* YOUR GOAL:
The records below are to be transcribed exactly from their first line to the line that has "Click the red CRITICAL dot on the CTR row", inclusive, with every picture omitted.

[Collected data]

- - -

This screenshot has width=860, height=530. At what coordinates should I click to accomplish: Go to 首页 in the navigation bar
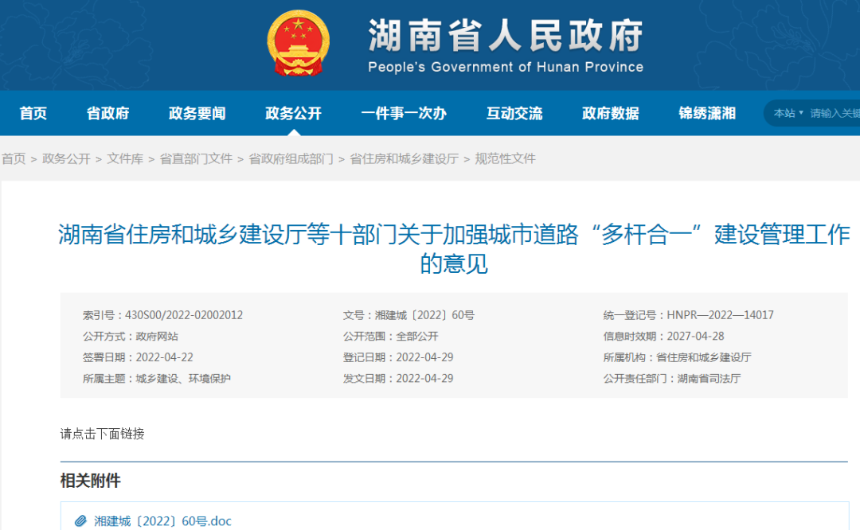point(33,113)
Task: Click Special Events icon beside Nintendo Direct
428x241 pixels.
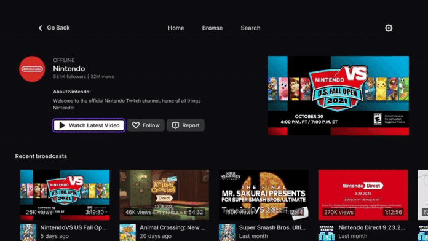Action: (327, 232)
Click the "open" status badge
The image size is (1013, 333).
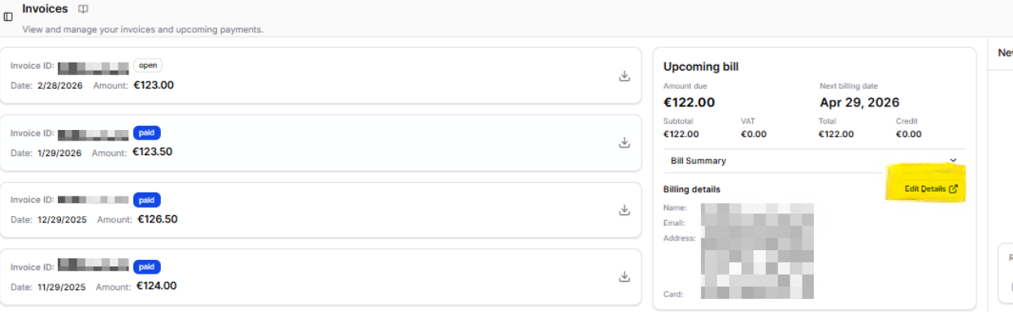(148, 66)
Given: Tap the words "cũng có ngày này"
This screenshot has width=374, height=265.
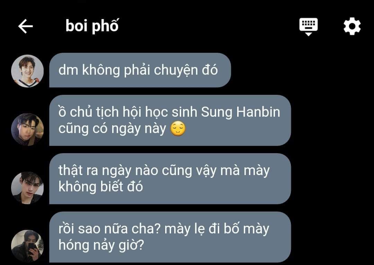Looking at the screenshot, I should tap(112, 129).
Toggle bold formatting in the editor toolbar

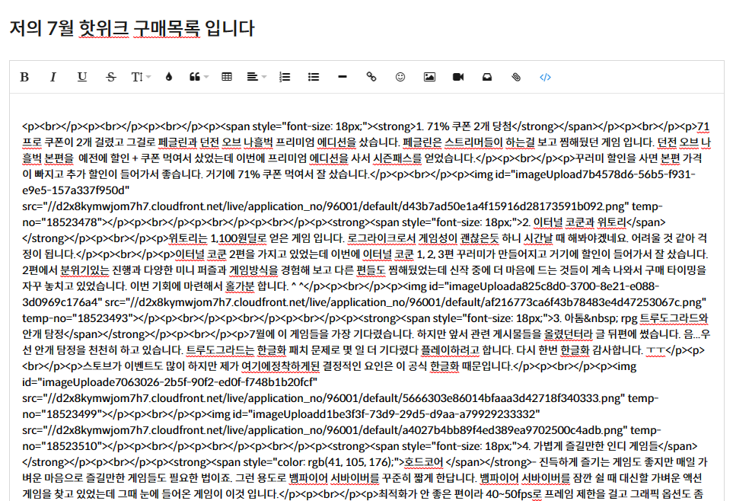coord(24,77)
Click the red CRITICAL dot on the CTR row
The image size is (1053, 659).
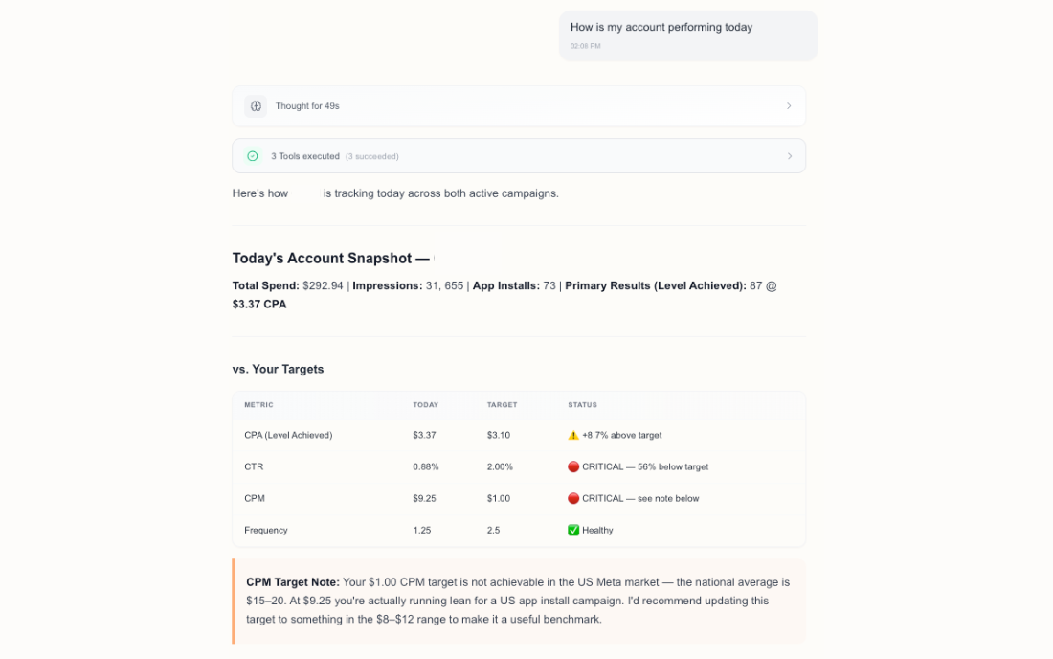pyautogui.click(x=572, y=466)
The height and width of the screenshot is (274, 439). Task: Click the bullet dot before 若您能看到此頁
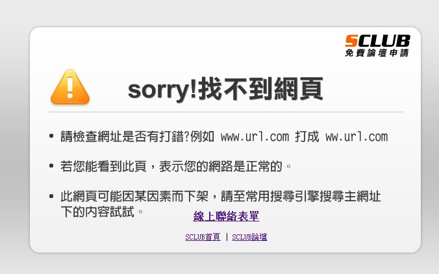pyautogui.click(x=51, y=166)
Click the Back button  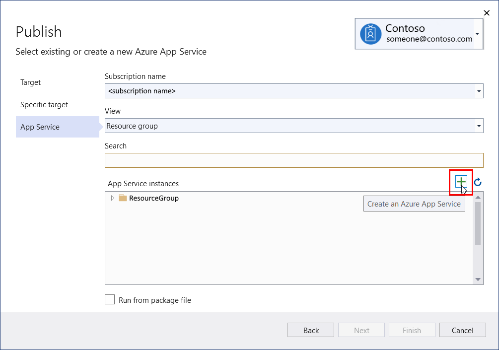(311, 330)
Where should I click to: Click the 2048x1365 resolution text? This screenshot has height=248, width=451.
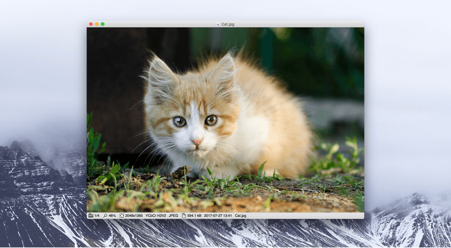[x=134, y=216]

- - -

* RESULT:
This screenshot has width=860, height=530. At what coordinates should I click to accomplish: Go to 首页 in the navigation bar
point(33,113)
Task: Click Special Events icon beside Nintendo Direct
428x241 pixels.
Action: (327, 232)
Click the "open" status badge
The image size is (1013, 333).
(148, 66)
Given: Tap the words "cũng có ngày này"
This screenshot has width=374, height=265.
Looking at the screenshot, I should tap(112, 129).
Toggle bold formatting in the editor toolbar

coord(24,77)
Click the red CRITICAL dot on the CTR row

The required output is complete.